GOAL OF THE EXERCISE:
Where in the data does the word "Privacy" appear? Find those lines and copy them.

--- RECORD EXCERPTS Enclosed Below ---

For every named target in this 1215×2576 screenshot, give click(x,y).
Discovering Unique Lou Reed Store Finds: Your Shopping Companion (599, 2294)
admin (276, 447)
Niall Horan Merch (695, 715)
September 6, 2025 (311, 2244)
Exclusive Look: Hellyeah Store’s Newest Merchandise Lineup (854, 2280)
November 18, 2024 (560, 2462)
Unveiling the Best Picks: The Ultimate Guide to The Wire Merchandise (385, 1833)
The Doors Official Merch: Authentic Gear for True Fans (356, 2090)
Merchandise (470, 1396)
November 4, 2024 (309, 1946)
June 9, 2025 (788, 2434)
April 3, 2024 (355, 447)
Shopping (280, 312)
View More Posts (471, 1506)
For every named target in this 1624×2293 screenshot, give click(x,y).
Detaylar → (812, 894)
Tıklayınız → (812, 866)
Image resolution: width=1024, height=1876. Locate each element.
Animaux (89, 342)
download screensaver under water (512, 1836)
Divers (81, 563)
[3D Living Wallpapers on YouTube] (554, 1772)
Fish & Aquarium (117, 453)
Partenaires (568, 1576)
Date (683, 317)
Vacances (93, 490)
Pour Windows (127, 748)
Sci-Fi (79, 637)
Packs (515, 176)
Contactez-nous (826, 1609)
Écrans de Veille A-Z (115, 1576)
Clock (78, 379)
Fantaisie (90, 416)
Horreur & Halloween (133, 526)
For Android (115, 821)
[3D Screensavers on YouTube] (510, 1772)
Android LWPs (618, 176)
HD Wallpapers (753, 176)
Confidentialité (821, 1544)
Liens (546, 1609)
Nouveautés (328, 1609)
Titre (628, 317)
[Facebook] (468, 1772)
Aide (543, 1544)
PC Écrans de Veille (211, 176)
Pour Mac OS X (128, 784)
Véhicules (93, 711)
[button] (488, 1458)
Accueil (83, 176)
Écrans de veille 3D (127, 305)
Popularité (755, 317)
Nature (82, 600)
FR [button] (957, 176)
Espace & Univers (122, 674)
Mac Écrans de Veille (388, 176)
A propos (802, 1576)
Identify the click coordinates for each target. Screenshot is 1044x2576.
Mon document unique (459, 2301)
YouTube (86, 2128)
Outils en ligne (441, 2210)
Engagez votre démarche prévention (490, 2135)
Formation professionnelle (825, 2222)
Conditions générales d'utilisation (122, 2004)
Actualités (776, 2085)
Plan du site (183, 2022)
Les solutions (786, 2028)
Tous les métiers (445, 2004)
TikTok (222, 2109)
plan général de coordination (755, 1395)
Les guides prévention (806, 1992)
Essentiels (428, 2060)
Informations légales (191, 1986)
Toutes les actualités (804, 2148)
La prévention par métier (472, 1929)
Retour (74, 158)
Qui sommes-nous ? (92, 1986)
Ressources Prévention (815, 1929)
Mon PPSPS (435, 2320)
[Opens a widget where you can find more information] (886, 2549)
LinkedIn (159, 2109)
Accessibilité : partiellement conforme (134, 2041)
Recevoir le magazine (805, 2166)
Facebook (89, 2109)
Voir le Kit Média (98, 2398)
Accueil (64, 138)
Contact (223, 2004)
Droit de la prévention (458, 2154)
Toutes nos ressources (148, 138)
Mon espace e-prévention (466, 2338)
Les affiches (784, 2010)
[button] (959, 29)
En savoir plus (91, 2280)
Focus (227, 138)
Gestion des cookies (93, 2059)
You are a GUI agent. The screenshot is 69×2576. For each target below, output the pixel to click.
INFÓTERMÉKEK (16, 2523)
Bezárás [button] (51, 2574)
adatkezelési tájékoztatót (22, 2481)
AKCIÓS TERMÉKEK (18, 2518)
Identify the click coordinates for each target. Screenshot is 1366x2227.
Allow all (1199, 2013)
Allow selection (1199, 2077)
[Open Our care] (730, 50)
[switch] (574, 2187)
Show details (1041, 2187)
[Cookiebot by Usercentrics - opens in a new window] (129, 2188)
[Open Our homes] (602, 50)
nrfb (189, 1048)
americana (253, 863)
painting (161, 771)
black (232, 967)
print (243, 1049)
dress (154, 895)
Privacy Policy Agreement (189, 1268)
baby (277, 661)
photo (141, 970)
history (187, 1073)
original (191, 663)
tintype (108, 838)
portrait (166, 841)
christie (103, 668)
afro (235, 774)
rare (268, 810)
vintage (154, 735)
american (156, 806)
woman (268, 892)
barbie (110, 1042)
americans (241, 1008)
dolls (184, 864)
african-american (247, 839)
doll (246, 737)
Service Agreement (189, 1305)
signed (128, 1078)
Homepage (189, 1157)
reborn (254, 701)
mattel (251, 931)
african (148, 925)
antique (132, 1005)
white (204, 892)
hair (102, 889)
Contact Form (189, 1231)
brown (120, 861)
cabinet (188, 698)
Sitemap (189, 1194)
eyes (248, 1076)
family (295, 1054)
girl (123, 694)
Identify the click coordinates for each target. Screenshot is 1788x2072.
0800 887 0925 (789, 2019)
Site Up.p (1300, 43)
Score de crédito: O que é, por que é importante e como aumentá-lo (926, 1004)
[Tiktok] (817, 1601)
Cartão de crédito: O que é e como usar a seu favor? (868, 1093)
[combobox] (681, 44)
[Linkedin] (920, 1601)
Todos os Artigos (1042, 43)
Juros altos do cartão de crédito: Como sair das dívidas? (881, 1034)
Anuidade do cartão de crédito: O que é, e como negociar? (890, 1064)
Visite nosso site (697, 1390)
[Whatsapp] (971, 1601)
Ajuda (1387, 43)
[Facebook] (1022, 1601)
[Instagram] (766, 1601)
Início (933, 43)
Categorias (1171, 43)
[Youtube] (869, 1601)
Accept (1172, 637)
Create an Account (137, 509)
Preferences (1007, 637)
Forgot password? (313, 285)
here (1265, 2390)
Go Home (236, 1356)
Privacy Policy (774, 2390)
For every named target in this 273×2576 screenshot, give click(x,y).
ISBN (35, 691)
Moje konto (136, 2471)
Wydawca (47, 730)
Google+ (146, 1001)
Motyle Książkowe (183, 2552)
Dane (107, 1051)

--- End of Enclosed RECORD EXCERPTS ---

RESULT:
Privacy Policy Agreement (189, 1268)
Privacy Policy (774, 2390)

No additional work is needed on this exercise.